Incomprehensive National Reports

     Parties to the CBD must ensure they meet the three objectives of the Convention. Nevertheless, only two of these commitments are binding whatever the circumstances. These articles are Article 6 states the obligation to develop and implement a national biodiversity strategy and action plan and to mainstream this within sectoral and cross-sectoral plans, programmes and policies while Article 26 states that the obligation to report to the COP on the measures taken for implementation of the Convention and the effectiveness of these.
     Parties are to develop NBSAP; mainstream policies and programmes designed to ensure the conservation and sustainable use of biodiversity within relevant sectors of public administration and economic activity; and periodically reports on the steps it has taken and the effectiveness of these to the COP. It will enable the COP to fulfil its primary responsibility to "keep under review the implementation of this Convention" as states under Article 23 of the Convention.
     Nevertheless, the format and the periodicity of national reports were proving not conducive to providing the COP with a comprehensive and reliable overview of the status of implementation.
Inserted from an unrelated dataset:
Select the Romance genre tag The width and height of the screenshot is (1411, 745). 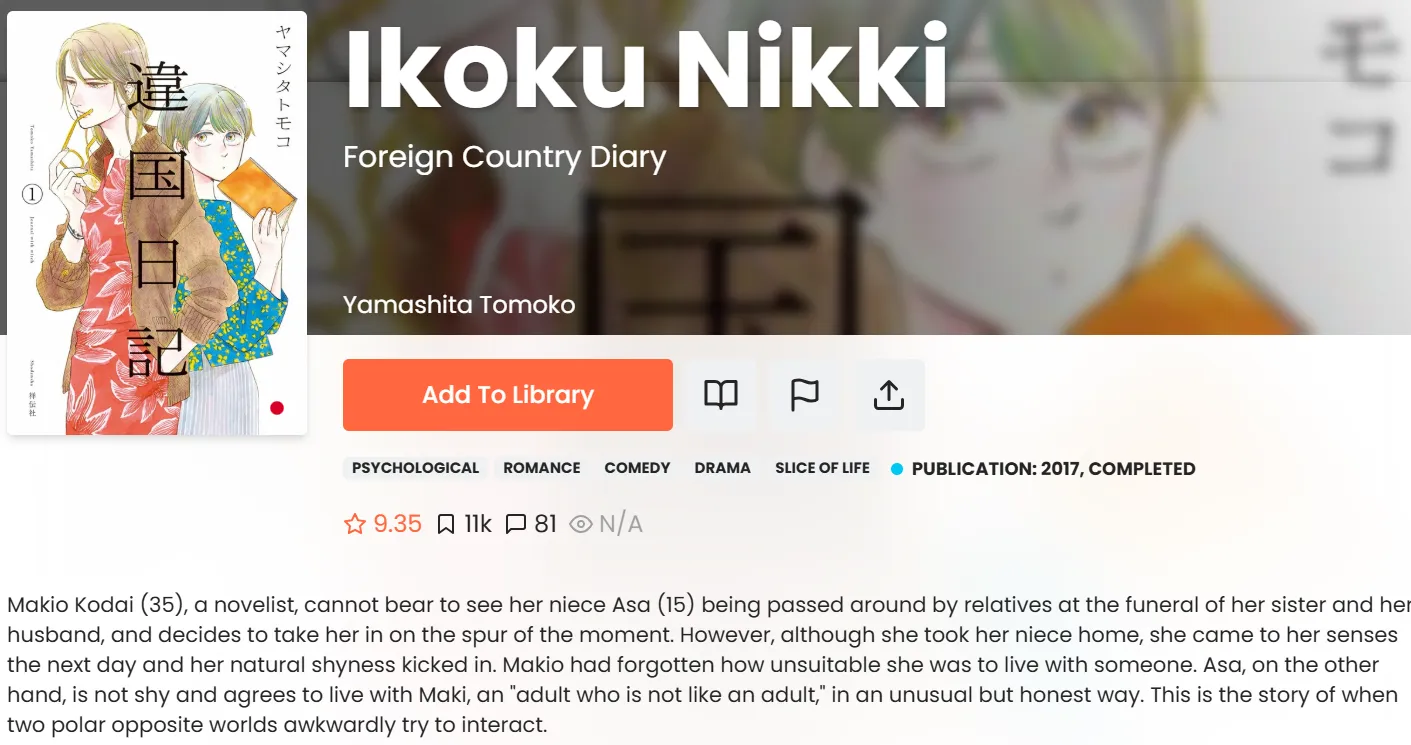(542, 468)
The Secretariat had identified the difficulties faced in forming a picture of the true state of implementation and noted that "to date, the implementation of national biodiversity strategies and action plans has not been subjected to an in-depth analysis by the Conference of the Parties or one of its subsidiary bodies".
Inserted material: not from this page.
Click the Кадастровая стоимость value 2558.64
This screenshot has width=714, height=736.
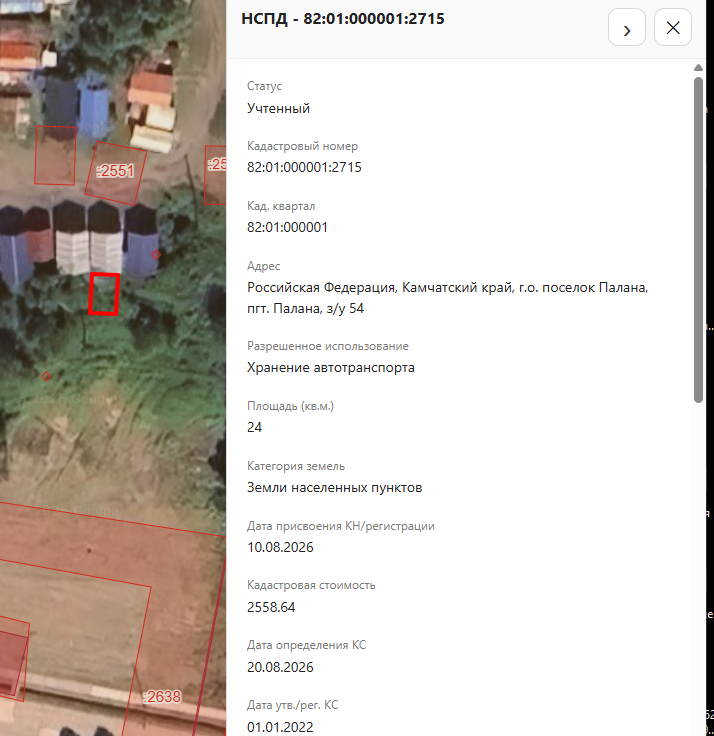click(271, 607)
     Countries were requested to use the national report to provide a summary of progress in the implementation of their NBSAP as well as in promoting biodiversity mainstreaming. One hundred and thirty one parties had submitted their reports. In spite of the wealth of information provided in these reports, few provide detailed information on the extent to which activities in their NBSAPs have been implemented or on what outcomes have been achieved. Only a very limited number provide quantitative assessments of implementation. These reports have typically assesses implementation levels to be between 30 and 50 per cent of planned NBSAP activities. A number of countries such as the Philippines, report that they are unable to provide full information because they lack essential monitoring tools. 
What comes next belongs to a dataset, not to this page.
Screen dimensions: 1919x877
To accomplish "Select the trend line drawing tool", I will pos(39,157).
An Obstacles to Implement NBSAP

     Article 6(a) of the Convention creates an obligation on the party to adopt national plan or strategy for conservation and sustainable use. The manner in which NBSAPs have been prepared and designed gives some indication of the likelihood of success. Nevertheless, there are many shortcomings to implement NBSAP. The following are those shortcomings, for instance, in action plan design. Some countries have only strategies with no action plans and in some cases, the action plans are in fact no more than strategies with soft policy objectives. Both models indicate limited commitment to implementation which in any case will be difficult to monitor. Other NBSAPs are unrealistically ambitious with more than a hundred unprioritised activities outlined in their action plans. As stated by other NBSAP reviewers, this type of action plan is likely to freeze countries into inaction if the external funding does not arrive.
     Another obstacle is quantitative targets, indicators and monitoring mechanisms. These are lacking from most NBSAPs and this situation not only complicates the monitoring of implementation but also indicates a lower level of commitment to implementation. Besides that is the coverage of the Convention's objectives. The fact that most NBSAPs cover conservation issues in much greater detail than issues related to sustainable use and benefit sharing leads to an uneven degree of implementation of the three objectives.